Whenever "agent" occurs in a line of the material, list that line.

※

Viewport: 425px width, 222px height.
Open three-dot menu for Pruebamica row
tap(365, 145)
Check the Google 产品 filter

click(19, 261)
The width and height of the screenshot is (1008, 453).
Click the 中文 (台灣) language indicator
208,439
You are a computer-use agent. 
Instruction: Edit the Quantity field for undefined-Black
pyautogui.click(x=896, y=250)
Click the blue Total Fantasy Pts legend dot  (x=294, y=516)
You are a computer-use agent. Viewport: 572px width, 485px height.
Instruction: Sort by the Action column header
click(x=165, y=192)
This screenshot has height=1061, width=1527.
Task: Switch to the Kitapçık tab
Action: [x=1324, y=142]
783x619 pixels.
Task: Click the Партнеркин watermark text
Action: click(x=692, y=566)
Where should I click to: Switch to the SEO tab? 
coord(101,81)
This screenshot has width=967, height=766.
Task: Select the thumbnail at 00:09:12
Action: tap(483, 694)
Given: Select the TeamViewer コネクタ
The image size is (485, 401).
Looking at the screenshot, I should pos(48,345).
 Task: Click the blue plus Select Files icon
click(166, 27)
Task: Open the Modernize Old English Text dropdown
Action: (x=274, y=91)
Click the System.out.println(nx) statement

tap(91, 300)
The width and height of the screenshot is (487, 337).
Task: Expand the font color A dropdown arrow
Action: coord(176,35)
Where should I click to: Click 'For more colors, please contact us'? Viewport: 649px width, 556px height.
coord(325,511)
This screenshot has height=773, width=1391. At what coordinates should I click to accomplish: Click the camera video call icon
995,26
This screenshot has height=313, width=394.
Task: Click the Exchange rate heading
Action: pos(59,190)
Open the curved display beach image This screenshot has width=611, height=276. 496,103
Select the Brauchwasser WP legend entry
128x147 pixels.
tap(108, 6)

※

### [REPLY TO THE EXERCISE]
You are a computer-use agent. 
You are a computer-use agent. Viewport: 572px width, 485px height.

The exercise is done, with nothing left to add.